#### Available data:
-*-

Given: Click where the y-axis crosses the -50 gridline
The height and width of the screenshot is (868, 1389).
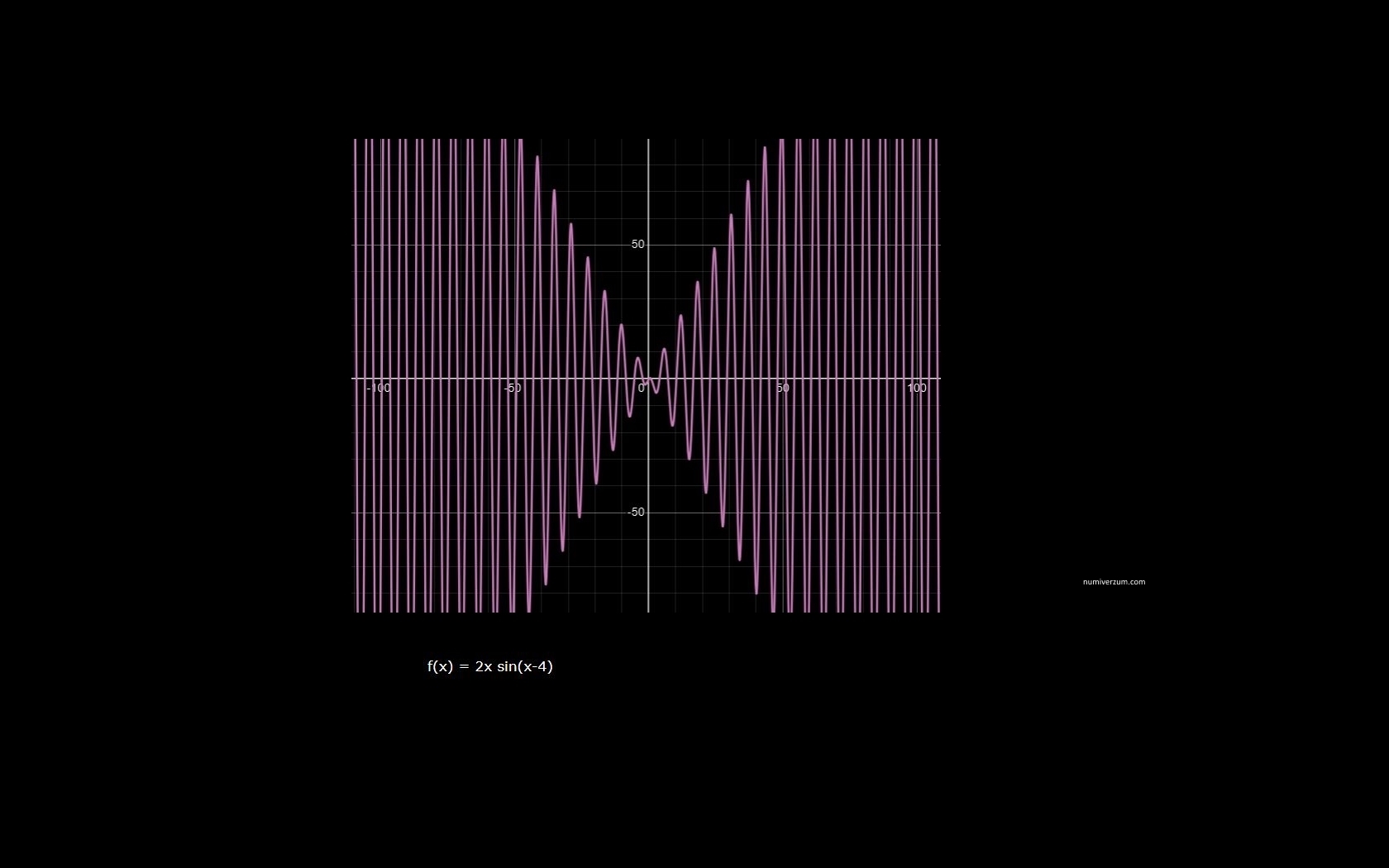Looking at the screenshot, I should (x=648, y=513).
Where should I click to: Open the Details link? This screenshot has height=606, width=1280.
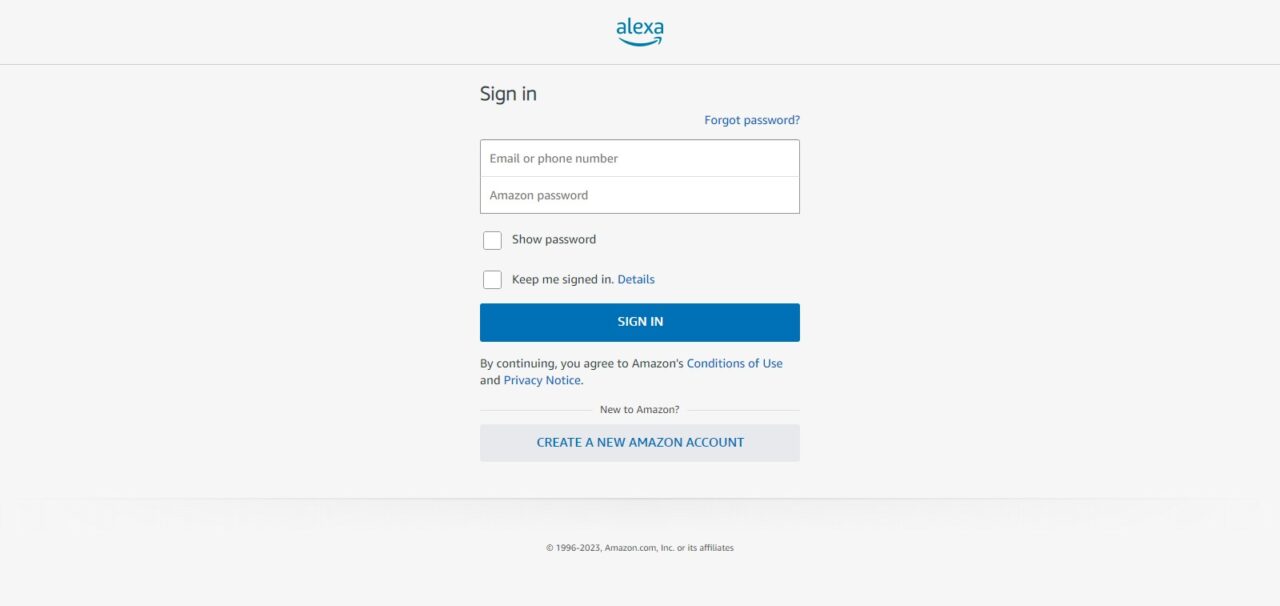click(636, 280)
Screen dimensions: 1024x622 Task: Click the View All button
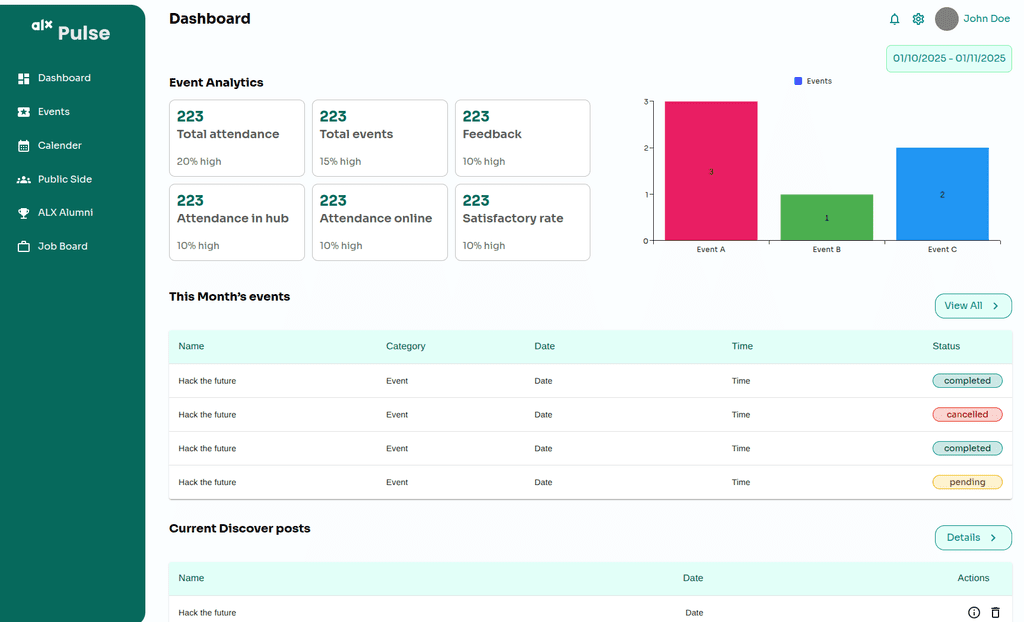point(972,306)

-*-

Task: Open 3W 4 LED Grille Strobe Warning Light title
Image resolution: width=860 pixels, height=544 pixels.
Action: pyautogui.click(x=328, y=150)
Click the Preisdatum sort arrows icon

-*-

#### To do:
Return every line of the listing above that contains the word "height".

#### Final result:
The height and width of the screenshot is (868, 1389).
Where should I click to: Open the Details link? This screenshot has height=606, width=1280.
Image resolution: width=860 pixels, height=544 pixels.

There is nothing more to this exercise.